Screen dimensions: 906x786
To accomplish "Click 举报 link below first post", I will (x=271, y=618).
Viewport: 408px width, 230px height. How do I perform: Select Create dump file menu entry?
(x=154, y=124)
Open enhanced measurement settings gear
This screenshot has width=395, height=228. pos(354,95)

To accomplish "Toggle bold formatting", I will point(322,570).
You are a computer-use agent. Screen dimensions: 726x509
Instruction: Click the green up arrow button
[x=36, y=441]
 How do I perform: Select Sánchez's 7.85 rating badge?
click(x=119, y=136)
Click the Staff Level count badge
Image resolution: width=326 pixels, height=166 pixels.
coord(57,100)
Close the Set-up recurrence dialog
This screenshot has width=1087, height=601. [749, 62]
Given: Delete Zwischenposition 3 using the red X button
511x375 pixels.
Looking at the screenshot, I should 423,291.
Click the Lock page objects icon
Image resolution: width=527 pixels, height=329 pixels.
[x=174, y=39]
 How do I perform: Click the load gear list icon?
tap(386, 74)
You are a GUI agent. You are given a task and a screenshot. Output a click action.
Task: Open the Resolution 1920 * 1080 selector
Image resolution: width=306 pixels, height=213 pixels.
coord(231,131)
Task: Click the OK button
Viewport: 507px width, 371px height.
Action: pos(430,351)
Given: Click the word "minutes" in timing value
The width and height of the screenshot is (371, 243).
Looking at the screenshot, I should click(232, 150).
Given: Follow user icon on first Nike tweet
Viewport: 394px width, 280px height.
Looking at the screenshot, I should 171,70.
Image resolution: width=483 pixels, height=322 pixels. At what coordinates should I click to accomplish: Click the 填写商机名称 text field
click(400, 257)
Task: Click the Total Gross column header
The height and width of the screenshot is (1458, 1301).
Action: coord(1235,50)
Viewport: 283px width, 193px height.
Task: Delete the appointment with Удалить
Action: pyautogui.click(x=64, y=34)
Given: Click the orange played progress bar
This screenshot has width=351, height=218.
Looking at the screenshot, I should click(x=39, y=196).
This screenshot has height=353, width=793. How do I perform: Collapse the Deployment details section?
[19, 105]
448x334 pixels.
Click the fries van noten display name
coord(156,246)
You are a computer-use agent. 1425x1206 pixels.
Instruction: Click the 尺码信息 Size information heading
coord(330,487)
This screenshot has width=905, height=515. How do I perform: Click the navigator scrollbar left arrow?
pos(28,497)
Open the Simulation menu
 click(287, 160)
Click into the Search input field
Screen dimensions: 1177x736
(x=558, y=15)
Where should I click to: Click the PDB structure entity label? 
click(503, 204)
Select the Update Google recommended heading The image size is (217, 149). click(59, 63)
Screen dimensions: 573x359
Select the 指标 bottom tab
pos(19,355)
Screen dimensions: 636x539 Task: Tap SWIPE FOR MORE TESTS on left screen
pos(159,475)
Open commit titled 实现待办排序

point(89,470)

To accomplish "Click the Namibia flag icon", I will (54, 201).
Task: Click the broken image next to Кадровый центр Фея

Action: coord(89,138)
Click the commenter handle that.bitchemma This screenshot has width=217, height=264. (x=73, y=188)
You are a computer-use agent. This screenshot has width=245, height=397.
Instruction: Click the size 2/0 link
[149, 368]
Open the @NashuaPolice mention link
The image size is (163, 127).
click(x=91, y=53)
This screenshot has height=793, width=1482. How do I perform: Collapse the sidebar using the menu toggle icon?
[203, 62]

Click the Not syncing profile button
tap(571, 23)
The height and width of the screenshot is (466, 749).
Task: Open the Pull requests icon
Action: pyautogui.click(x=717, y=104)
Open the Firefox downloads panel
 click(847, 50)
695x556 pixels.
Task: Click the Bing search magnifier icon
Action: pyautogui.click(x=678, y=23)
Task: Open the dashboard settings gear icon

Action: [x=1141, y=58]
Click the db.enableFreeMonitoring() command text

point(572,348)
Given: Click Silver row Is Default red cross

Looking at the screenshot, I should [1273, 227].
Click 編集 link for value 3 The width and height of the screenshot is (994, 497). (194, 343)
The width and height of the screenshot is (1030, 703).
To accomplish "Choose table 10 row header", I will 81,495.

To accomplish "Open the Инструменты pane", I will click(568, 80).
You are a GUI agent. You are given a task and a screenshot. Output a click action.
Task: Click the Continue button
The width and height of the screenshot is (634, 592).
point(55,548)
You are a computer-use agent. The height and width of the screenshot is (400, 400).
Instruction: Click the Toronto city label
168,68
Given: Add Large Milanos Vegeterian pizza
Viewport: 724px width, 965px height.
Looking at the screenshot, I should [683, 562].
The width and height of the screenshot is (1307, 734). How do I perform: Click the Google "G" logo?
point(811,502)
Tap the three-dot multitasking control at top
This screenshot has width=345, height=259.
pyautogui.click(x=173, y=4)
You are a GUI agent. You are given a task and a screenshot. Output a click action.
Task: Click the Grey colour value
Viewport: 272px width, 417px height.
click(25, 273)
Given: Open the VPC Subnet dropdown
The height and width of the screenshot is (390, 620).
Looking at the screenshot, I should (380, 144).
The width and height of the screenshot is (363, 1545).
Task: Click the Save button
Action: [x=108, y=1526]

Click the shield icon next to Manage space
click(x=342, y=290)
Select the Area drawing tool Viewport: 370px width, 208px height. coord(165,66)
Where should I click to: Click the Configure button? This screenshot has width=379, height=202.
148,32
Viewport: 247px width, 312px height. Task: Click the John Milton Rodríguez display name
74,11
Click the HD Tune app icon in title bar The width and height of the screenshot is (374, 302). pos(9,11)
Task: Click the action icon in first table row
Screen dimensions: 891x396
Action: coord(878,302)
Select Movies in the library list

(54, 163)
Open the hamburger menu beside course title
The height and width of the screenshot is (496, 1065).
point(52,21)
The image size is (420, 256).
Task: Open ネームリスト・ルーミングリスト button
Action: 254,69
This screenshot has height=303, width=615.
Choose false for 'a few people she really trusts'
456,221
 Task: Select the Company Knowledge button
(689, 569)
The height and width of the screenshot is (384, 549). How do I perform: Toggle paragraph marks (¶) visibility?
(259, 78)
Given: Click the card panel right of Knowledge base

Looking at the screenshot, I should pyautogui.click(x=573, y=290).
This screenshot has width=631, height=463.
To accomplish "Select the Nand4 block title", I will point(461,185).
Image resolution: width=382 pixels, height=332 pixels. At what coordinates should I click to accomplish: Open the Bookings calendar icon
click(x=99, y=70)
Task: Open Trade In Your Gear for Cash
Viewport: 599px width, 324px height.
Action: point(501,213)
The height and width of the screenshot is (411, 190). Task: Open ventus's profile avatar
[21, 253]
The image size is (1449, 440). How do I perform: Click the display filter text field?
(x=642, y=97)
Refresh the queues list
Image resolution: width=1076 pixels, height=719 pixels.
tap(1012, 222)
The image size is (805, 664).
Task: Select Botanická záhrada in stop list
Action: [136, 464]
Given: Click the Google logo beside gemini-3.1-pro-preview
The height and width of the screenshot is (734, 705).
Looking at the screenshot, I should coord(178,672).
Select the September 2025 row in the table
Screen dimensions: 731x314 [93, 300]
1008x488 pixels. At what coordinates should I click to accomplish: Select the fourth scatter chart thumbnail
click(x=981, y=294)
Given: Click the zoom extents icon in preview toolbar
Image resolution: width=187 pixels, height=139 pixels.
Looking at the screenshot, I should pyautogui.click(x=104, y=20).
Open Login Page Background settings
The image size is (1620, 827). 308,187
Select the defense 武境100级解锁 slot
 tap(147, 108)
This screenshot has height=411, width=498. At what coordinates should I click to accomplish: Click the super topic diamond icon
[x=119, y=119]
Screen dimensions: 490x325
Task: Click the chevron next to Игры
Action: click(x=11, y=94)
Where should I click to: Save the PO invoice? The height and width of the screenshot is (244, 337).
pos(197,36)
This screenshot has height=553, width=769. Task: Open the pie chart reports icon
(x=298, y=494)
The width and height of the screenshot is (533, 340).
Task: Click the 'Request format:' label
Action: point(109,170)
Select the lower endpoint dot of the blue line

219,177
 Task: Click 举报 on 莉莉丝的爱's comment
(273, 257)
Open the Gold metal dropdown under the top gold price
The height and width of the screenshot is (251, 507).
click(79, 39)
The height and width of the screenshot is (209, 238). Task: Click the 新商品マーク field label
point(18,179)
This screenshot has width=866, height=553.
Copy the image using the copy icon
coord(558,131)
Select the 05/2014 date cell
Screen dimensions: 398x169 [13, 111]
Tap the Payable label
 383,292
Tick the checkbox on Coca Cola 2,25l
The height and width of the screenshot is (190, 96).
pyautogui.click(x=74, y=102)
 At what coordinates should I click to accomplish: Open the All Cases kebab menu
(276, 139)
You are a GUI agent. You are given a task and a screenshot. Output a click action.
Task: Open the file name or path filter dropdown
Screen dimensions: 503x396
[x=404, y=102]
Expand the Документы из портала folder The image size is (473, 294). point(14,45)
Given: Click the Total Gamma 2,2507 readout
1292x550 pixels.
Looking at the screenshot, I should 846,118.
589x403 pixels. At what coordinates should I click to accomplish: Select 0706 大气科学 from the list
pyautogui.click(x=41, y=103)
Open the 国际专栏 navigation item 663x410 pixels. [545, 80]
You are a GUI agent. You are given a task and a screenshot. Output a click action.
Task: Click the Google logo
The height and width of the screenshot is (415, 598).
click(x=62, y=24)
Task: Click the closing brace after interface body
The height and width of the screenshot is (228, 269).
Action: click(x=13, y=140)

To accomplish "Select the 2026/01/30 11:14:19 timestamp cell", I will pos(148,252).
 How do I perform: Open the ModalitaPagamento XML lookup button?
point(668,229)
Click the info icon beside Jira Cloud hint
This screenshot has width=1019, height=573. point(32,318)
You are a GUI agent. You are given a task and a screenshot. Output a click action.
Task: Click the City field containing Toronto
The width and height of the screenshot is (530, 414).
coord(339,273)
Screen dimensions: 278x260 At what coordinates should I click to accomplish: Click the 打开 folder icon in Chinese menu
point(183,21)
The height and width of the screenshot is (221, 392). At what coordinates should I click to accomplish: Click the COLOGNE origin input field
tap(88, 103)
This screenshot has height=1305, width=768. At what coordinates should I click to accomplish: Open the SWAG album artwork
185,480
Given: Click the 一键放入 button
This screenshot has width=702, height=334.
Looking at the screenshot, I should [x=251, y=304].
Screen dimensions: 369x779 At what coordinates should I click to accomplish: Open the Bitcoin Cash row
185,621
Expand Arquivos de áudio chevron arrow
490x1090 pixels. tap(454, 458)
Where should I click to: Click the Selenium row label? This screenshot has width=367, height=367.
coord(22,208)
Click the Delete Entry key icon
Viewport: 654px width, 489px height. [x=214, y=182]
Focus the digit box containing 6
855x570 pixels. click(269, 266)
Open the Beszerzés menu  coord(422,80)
#####
[What the task requires]:
From the listing, copy each line containing the word "first".

[Written answer]:
To accomplish "Click 举报 link below first post", I will (x=271, y=618).
Given: Follow user icon on first Nike tweet
Task: Click the action icon in first table row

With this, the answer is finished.